The ancient Romans had a term for it - "Bread and Circuses." The emperors would make sure that the average Josephus had plenty of free grain to make bread, and chances to attend the Roman version of NASCAR - chariot races - at the Colosseum. Filled with tasty loaves and rollicking entertainment, Josephus and Maria failed to notice the decline of the Roman Empire. After all, the first volume of "The History of the Decline and Fall of the Roman Empire" didn't come out until 1776, by which point the empire had completely declined and fallen.
I've been pondering the rapt attention that many of us gave this imbroglio between actors Johnny Depp and Amber Heard.
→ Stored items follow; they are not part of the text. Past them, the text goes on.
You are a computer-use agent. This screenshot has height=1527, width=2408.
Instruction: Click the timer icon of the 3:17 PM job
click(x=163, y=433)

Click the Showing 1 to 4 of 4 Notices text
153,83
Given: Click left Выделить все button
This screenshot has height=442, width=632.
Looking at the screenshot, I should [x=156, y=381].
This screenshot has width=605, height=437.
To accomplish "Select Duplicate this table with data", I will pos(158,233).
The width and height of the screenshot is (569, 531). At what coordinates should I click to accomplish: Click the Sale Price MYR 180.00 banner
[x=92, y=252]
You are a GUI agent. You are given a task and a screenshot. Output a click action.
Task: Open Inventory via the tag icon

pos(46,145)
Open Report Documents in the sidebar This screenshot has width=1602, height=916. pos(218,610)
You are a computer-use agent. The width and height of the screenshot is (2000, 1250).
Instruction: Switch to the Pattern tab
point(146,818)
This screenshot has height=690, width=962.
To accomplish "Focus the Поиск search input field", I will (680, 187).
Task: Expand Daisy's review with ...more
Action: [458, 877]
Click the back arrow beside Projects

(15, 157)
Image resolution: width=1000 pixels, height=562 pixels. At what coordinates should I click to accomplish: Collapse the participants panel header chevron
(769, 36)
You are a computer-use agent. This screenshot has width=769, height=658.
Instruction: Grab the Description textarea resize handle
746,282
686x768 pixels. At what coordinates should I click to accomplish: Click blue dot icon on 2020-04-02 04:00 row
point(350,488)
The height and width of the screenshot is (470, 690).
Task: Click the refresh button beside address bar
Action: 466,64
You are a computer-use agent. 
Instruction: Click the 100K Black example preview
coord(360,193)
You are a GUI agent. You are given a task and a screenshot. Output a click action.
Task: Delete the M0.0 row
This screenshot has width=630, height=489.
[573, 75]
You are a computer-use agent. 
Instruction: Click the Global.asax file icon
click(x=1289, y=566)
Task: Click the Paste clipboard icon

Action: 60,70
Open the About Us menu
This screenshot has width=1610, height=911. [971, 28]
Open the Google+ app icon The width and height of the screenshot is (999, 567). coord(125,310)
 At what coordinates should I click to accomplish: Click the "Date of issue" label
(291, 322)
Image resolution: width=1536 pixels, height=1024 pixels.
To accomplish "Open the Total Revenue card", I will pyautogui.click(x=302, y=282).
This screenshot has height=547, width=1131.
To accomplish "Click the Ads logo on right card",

The lurid details of their fights, physical and verbal, had people the world over mesmerized as the scatological details spilled out of our television and phone screens, making an ugly pile on our beds and elsewhere. They were married for two years, and their breakup will take at least two decades for all of us to get over. So many of us are so invested in their story that we heard intimate details of their relationship over the water cooler every day for weeks.
Depp is an actor; I remember him from "21 Jump Street" a long time ago before he went on to dress up like Keith Richards playing a pirate. I know he is considered to be of great skills as an actor, but I haven't seen his movies. Heard, I don't think I ever...heard...of her until this matter came to prominence.
These folks are in show business, and their job is to entertain us. Entertainment means "the action of providing or being provided with amusement or enjoyment," and that's the key. We slog through our days, most of us, working for the dollars, and we come home and turn on shows like "Entertainment Tonight" to take our minds off the Brewster account or the boss's latest tirade or that noise the car was making. Understandable.
A friend of mine who works in the counseling field told me that troubled teenagers cut themselves with razors because the pain of that laceration somehow hurts worse than the psychic pain they deal with every day. It's shocking to think of kids having such trouble that they reach for something sharp like that, but it happens.
And for everyone who pays attention to the news, the mass shootings, the economic crises, the diseases running rampant, and so forth: real life can be overwhelming and depressing. Granted.
And so, to escape to the troubles between two actors is a much nicer place to drop off our minds for an hour or so.
As long as we don't forget to stop by and pick them up and resume our own lives, a little walk through celebrity goings-on is not the worst thing to do, I'm sure.